What’s going on before 2000, though? There seems to be no correlation at all: //tinyurl.com/ovovlw

Michael A. Kamperman August 14, 2009 · 10:55 pm

Paul, do you believe we have avoided the risk of a second Great Depression? I don’t.

Recent economic “strength,” a relative term, is due to data distortion and not authentic green-shoots.

First, the second quarter GDP report of minus 1% is based on a positive 1.38% contribution from net exports, despite the fact actual exports fell. Because imports fell faster than exports economists (alchemists) consider the improving trade gap a sign of growth.

Second, the recent improvement in the unemployment rate is because the government said 1 million workers were so discouraged they were removing them from the labor force.

Finally, the coup de grace is we are in a serious deflationary environment. The CPI is reported to be down by 2.1% over the last 12 months. Yet the cost of home ownership, almost 1/4 of the inflation calculation, claims owner equivalent rent dictates the cost of purchasing a new home is now 1 1/2% higher than it was a year ago. Yet the Case/Shiller index has median home prices down 17%. In the 1930’s home ownership costs were calculated by using the rise and fall of actual home prices. But we installed owners equivalent rent in 1983 to “improve” the accuracy of the calculation.
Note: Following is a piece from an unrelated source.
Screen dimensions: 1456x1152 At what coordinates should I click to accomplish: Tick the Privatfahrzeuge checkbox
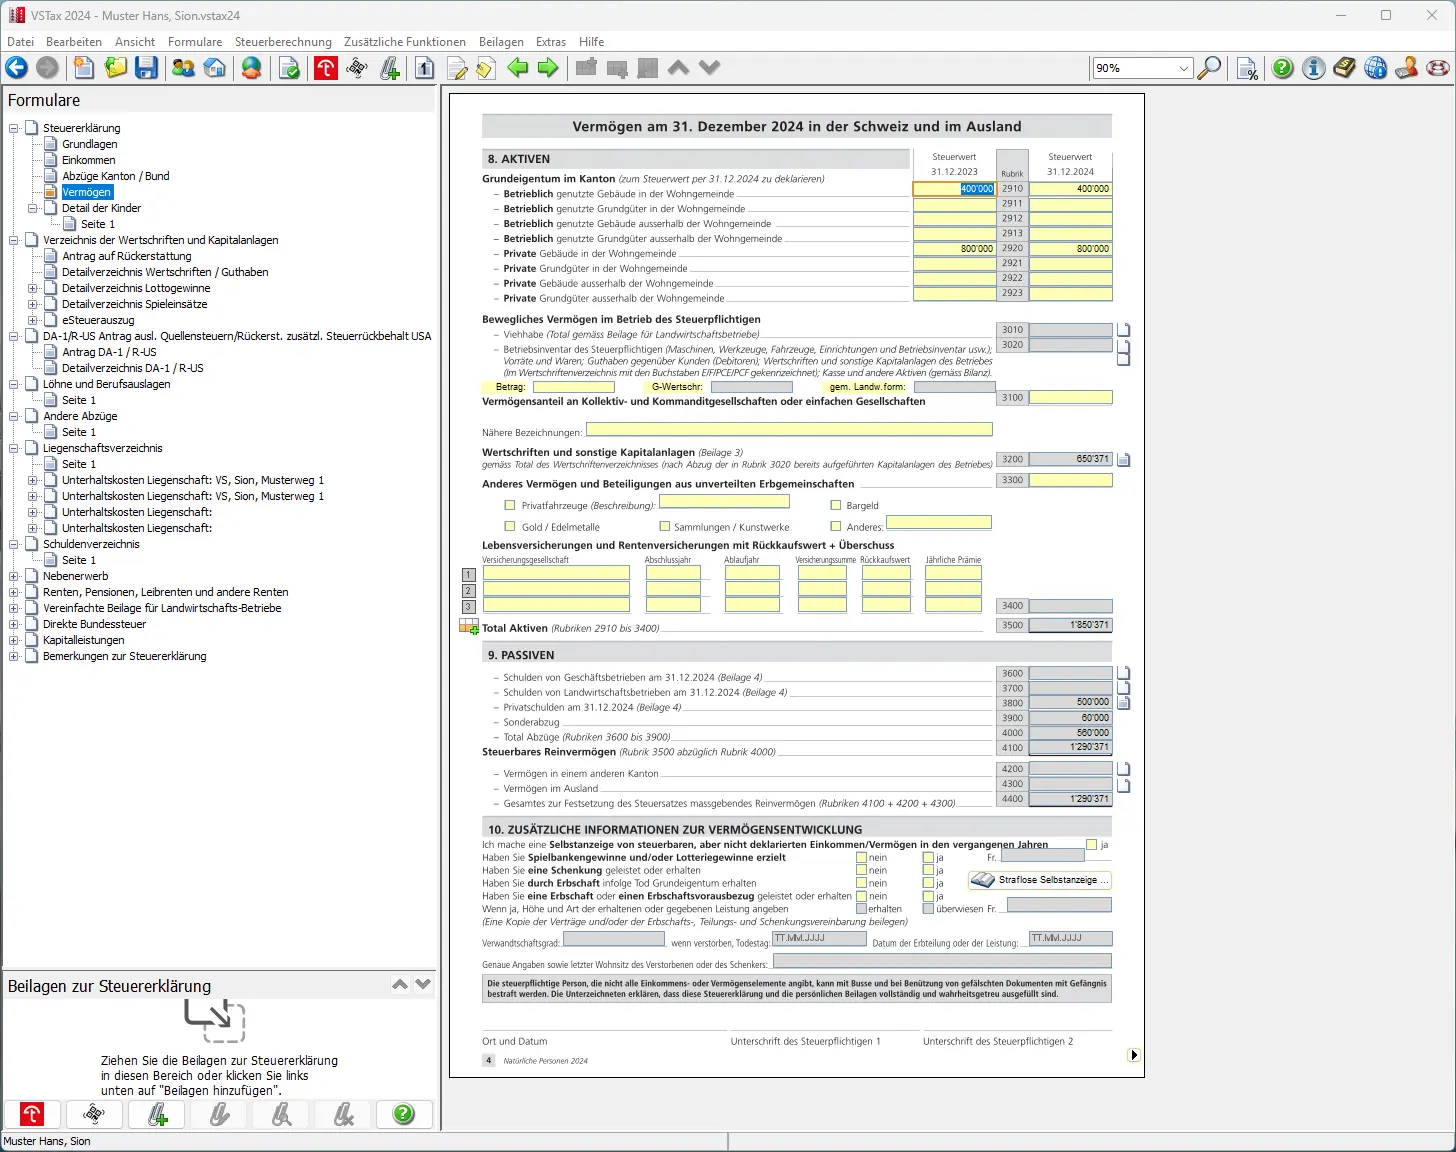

It we used the same calculation they used in the 1930’s deflation would be running at 6% and 2%.

Hopefully your next column will be why we already need a fourth stimulus, since the first two weren’t enough and the next one will surely be inadequate too.

//escapethenewgreatdepression.com

Think you should talk this over with L. Randell Wray to help clarify the presentation.

The point is still opaque.

Federal deficit spending creates reserves which are then soaked up with bond sales not because the government has to have bond sales to raise money but instead to retain credibility that they won’t go Wiemer Republic on us.

Everyone admits a lot of reserves drive down short-term interest rates.

Everyone seems hesitant to admit a lot of reserves drive down long-term interest rates as well.

Of course there is always the threat of inflation, but that threat should be kept in perspective especially at times like these.

weren’t interest rates high and deficits high also during the raygun years? aren’t those sorts of years the ones that the people who scream about the danger of inflation use to back up their arguments?